The experiment identified three basic verifier boundaries.

Boundary	Representative log	Meaning
context access	`invalid bpf_context access`	program-type-specific context access restriction
nullability	`map_value_or_null`	tracking the nullability of map lookup results
map value bounds	`invalid access to map value`	map values can only be accessed within their defined size

The experiment also showed that synthetic benchmarks and realistic micro-programs provide different kinds of information. Synthetic benchmarks are useful for isolating specific boundaries. Realistic micro-programs are better for observing state tracking in code shapes closer to real development patterns. The cross-version comparison also showed that even when accept/reject results are identical, quantitative metrics such as processed instruction count and stack depth can differ.

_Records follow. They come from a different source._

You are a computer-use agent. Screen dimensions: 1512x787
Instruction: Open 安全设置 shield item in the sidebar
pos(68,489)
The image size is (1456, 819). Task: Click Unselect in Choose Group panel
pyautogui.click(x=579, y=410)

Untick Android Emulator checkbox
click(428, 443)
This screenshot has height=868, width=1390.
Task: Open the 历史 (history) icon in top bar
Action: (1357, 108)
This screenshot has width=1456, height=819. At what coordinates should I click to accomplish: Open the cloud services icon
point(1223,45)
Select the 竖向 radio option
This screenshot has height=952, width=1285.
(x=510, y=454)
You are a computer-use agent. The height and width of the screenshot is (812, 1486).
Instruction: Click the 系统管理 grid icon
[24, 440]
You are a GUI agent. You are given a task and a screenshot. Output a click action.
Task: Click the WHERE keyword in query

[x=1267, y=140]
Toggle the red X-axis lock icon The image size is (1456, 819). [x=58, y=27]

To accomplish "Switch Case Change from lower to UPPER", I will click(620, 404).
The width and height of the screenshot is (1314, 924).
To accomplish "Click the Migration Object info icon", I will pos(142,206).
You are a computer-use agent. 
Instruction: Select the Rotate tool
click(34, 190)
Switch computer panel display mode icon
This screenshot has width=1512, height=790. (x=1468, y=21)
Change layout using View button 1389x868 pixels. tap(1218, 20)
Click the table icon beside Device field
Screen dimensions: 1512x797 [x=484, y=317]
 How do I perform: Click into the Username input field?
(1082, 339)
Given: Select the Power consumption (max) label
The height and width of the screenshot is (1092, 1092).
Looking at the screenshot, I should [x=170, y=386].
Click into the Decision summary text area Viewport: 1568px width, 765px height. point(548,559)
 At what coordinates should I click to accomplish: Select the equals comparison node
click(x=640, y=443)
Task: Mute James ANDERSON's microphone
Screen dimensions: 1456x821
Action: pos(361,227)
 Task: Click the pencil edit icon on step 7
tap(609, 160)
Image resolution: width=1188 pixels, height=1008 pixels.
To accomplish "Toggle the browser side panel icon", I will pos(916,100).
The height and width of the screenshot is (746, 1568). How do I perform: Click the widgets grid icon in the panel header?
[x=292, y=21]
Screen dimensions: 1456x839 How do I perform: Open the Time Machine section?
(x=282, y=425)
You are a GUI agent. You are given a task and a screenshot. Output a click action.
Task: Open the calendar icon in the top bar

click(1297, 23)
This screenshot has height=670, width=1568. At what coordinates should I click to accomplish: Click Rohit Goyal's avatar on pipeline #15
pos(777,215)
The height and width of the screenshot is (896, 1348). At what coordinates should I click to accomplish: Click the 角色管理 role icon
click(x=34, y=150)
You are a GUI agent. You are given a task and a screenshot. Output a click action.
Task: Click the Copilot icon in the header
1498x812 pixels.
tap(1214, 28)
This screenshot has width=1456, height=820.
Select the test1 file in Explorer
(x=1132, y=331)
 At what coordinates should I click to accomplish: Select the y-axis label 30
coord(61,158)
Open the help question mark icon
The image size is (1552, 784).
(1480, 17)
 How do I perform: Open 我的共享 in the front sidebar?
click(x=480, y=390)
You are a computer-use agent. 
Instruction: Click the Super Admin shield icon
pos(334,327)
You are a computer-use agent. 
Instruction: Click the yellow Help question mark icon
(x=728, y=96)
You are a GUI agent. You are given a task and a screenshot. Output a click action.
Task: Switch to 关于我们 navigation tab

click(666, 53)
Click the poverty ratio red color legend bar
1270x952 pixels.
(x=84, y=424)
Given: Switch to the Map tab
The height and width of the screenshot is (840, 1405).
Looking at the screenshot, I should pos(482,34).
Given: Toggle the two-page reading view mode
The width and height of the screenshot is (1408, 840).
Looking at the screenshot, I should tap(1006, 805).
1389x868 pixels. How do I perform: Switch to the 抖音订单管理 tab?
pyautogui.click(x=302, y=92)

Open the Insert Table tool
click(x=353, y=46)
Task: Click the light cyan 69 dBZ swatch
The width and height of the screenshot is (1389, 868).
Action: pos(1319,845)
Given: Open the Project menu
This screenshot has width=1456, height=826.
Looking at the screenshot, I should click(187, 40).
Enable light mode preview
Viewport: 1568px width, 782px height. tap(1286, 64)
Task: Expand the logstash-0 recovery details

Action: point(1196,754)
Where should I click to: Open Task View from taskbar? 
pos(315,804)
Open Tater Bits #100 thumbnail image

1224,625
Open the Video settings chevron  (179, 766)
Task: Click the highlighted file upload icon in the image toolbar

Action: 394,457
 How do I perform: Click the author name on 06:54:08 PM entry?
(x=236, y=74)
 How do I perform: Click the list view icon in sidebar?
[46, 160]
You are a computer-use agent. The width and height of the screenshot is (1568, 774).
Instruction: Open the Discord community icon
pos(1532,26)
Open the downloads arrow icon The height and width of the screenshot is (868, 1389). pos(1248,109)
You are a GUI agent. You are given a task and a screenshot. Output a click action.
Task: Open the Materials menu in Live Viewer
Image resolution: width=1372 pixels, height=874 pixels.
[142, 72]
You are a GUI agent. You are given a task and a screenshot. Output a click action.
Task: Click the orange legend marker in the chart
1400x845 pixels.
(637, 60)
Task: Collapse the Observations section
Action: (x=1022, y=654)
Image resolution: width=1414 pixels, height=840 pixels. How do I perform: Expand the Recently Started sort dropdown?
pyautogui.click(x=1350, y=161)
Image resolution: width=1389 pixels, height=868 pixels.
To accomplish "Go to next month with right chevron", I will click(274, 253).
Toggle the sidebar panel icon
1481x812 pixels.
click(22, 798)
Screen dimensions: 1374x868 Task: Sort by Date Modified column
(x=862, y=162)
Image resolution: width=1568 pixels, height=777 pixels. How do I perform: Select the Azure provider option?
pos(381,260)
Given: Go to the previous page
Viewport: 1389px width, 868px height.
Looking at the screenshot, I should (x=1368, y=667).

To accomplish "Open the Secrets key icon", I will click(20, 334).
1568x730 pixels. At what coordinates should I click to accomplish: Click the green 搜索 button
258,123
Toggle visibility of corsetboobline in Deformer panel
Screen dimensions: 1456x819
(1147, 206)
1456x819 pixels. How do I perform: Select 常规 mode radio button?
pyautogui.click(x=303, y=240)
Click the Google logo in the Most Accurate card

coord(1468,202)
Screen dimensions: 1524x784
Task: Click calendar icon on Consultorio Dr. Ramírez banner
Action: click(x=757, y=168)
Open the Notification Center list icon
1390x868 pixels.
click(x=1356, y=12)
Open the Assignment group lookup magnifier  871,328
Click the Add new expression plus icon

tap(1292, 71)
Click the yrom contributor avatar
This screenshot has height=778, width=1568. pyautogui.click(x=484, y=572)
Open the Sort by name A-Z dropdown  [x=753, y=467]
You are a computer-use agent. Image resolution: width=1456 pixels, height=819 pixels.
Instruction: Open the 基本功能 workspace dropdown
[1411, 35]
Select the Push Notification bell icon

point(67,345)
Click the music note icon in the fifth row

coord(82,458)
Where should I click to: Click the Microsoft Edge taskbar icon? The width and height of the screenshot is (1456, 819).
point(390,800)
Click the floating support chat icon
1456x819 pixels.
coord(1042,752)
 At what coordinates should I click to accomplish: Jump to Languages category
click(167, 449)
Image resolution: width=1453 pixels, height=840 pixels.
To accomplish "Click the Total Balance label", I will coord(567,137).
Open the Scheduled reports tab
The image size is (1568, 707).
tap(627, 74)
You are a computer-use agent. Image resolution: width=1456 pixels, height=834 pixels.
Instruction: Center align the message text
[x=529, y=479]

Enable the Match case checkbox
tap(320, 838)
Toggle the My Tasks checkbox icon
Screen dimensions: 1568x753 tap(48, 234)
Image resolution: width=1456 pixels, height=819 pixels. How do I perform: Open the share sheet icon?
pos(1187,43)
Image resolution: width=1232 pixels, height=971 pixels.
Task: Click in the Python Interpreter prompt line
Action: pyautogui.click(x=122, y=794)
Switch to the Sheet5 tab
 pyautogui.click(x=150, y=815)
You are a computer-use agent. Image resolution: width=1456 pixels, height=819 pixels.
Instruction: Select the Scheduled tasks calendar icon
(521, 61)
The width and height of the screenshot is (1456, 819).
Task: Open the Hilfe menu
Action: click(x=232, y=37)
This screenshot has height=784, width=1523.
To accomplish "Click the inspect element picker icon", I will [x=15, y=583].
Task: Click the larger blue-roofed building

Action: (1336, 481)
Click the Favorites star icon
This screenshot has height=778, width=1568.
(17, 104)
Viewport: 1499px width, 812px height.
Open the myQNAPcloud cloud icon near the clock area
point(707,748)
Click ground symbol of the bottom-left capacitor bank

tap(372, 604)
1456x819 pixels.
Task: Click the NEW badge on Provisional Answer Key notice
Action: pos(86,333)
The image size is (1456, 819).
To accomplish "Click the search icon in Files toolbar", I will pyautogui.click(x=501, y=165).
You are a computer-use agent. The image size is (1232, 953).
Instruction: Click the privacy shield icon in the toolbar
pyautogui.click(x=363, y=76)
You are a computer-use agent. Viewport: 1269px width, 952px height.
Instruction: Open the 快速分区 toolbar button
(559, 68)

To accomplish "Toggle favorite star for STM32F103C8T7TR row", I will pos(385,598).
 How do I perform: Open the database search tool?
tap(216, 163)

When working with the eBPF verifier, the practical lessons are:

Check map lookup results for null before using them.
Access map values only within their defined value size.
When debugging verifier rejects, first find the key verifier log message.
Do not look only at the C source; also inspect the verifier log and the BPF instruction stream.
Record the kernel version and commit together with the result.
Look beyond pass/fail. Processed instructions, states, and stack depth can reveal useful information.

As a next step, a small comparison experiment that varies branch count, loop bounds, and stack usage would make the verifier cost signals clearer. After that, safe-looking but rejected cases should be designed separately. That is where we can start discussing verifier conservatism more concretely.